• EXERCISE AIM: Below are some entries. Return exactly the lines from the one with "You are a GUI" through the final line, leaving out any pictures.

Stored records:
-*-*-
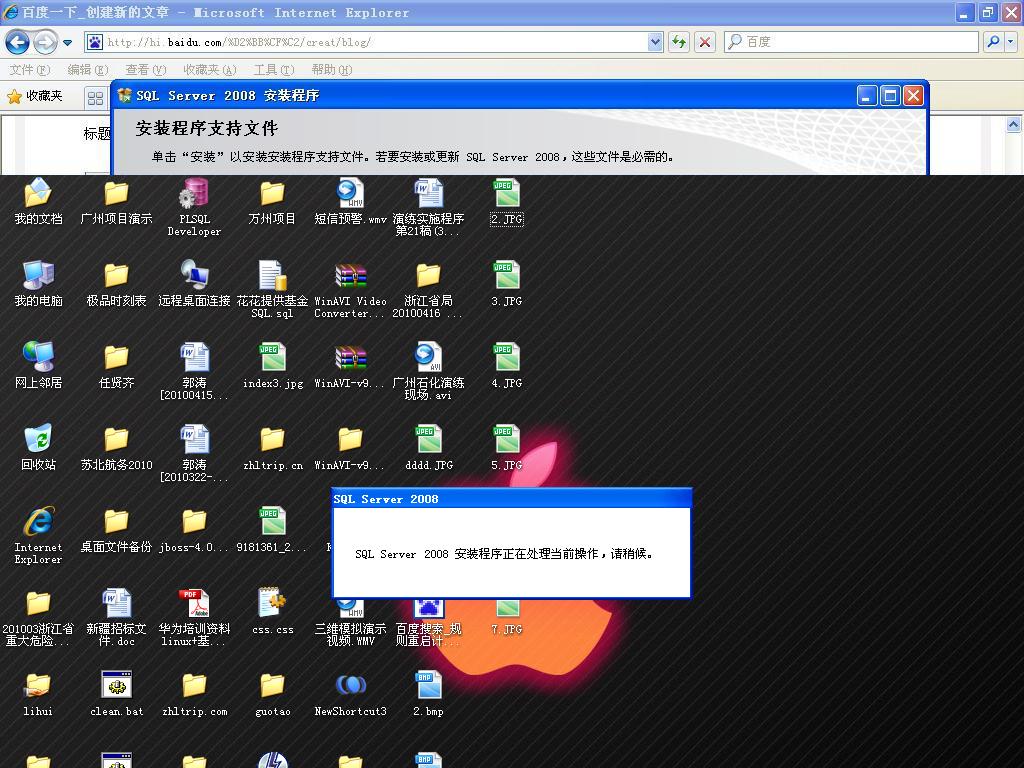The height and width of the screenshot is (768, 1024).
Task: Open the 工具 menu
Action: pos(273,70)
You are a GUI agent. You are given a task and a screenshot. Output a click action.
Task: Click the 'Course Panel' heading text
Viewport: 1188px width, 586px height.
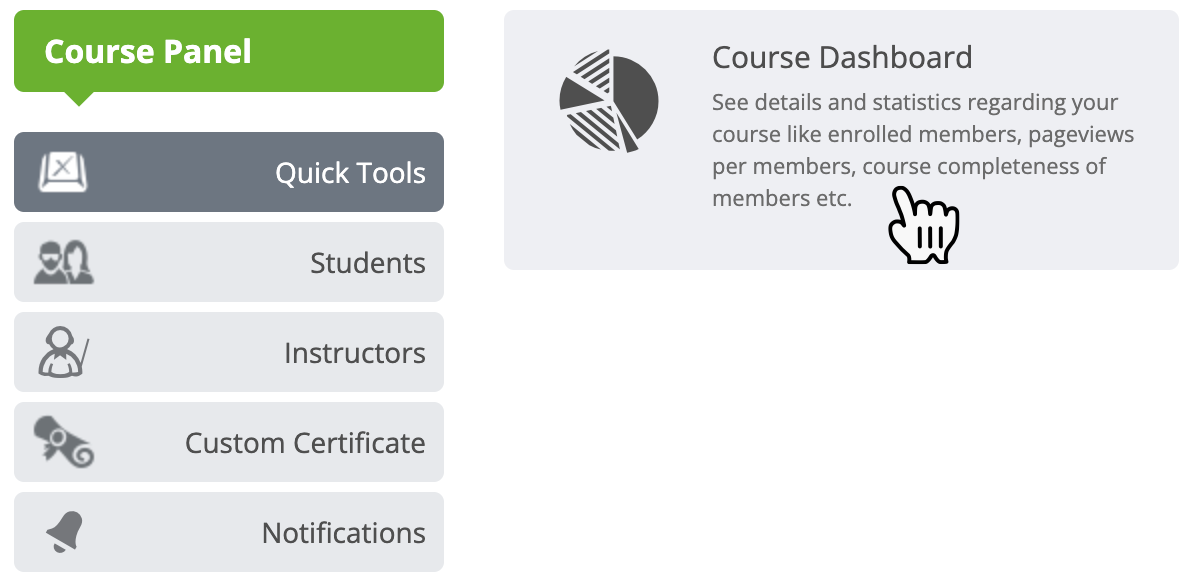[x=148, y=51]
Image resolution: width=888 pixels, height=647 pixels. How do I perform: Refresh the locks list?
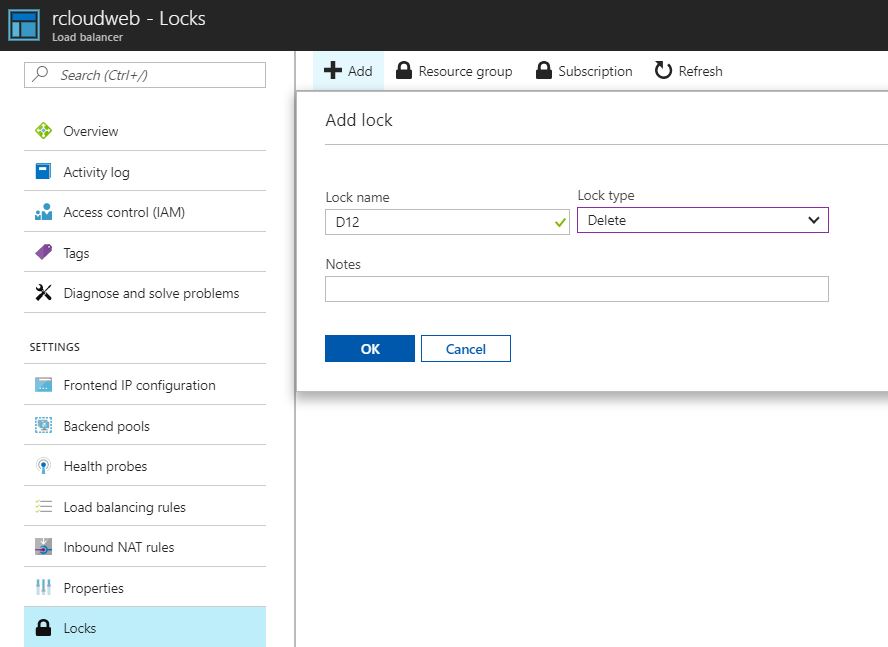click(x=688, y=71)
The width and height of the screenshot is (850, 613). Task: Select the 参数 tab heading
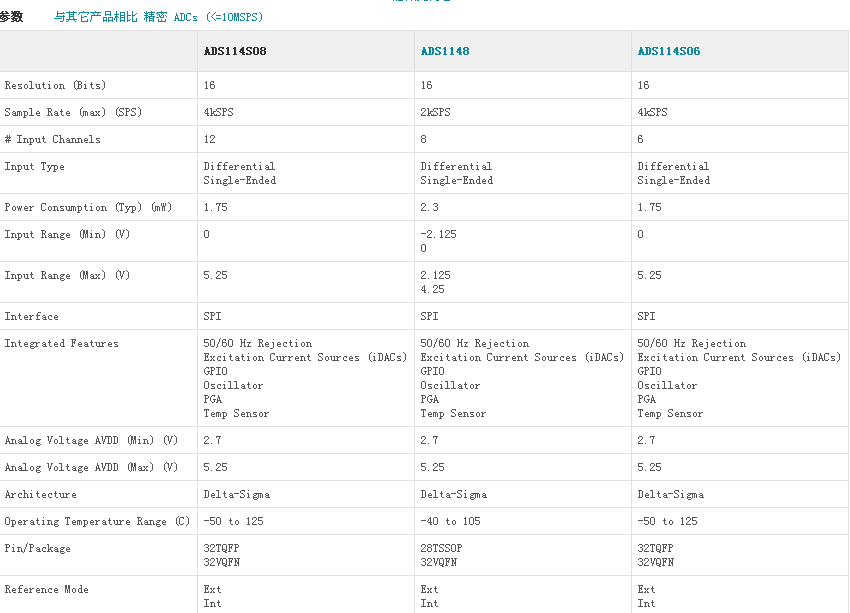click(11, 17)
-*-*-
• ANSWER TO THIS EXERCISE:
You are a GUI agent. You are given a task and a screenshot. Output a click action.
Task: Click the 'Course Panel' heading text
Viewport: 1188px width, 586px height.
[x=148, y=51]
Image resolution: width=888 pixels, height=647 pixels. How do I perform: Refresh the locks list?
click(x=688, y=71)
The width and height of the screenshot is (850, 613). Task: Select the 参数 tab heading
click(11, 17)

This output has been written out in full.